Not certain if you are responding to the general topic or my prior post based on the imagined system with science fiction like performance.
In this case the assumption is that low latency was irrelevant since the system accurately predicts future market activity within a given time window say 10 hours. There a few seconds is irrelevant as one is dealing with the future not reacting to the present or the 10 milliseconds ago past.
I would never put anything of significant value at a 3rd party site.
In this case the assumption is that low latency was irrelevant since the system accurately predicts future market activity within a given time window say 10 hours. There a few seconds is irrelevant as one is dealing with the future not reacting to the present or the 10 milliseconds ago past.

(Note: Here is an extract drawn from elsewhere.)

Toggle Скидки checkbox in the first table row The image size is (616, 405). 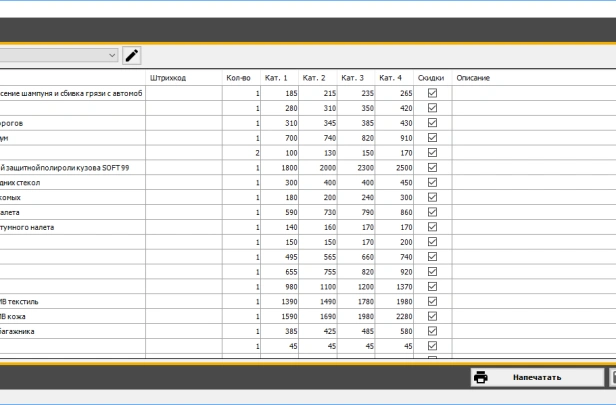pyautogui.click(x=432, y=93)

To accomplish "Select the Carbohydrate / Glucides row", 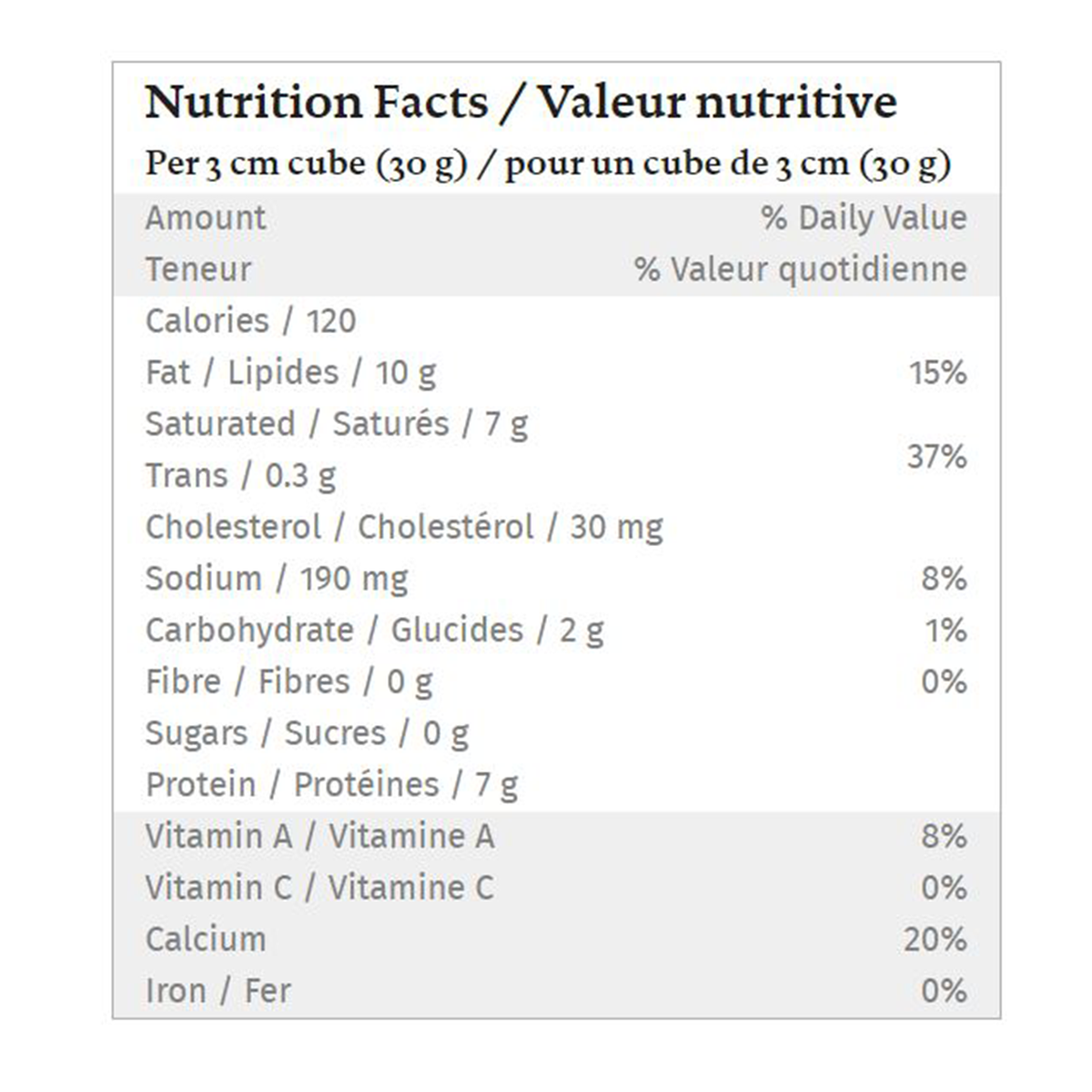I will click(374, 631).
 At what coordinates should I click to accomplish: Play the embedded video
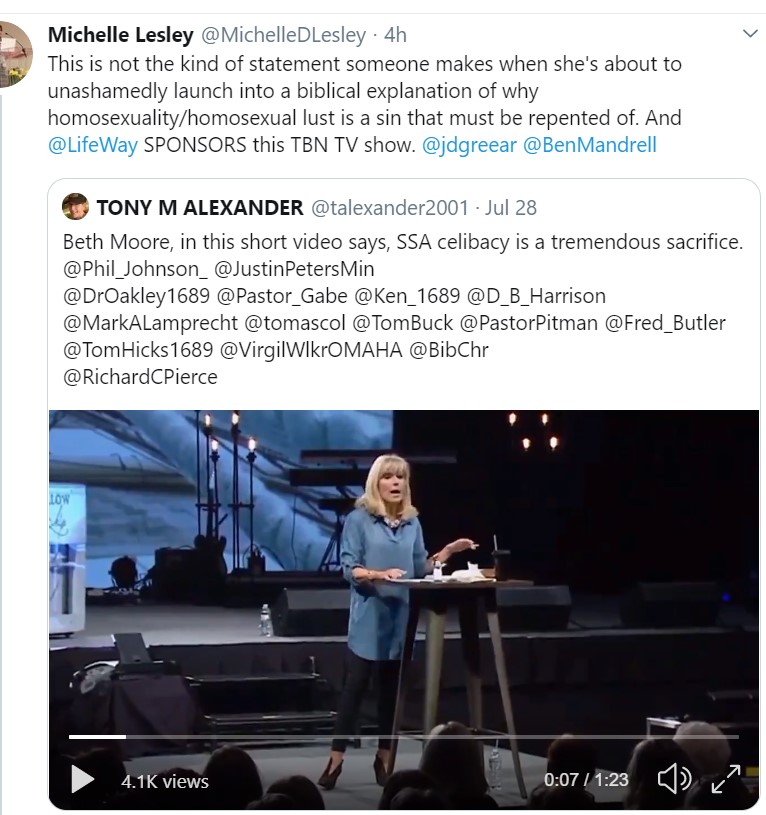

I would never put anything of significant value at a 3rd party site.
Quote from FutsTrader111:
The answer is, YOU locate yourself and servers to an office building with appropriate connections, appropriate security measures. YOU control permissions and access to the server. The closer the machine is to you, the safer it is.
Colocation is stupid. It bleeds of you having no financial backbone to backup the trading system itself. If you fully trust this system and its proven to make you money, then put the damn servers in your office and hire a security professional to administrate it - someone you trust.
Why in the world would you put your crown jewels on a colocated server in the first place? If something so valuable is put on equipment which is untrusted and for which can be tampered with, don't you think you should keep the servers in-house and have policies in place only for those who work for you? You should never trust your sensitive applications to a hosting company. Even though they say they have security measures in place, that doesn't mean a rogue hosting personnel can get to your files let alone an outside hacker.
For whatever reason, the safest route is to build the application in C/C++ and compile it into binary native format to the server (i.e, Intel). Using any interpreted scripting language is a risk as hackers can pull the source files and read easily. At least with binary they are going to have to spend a hell of a time reverse engineering the code.
This question is really ridiculous when you think about it. If you were real with something that makes you tons of money, how can you be so naive to ask this question in the first place?
Clearly this op is a newb and has nothing worth of a system even protecting!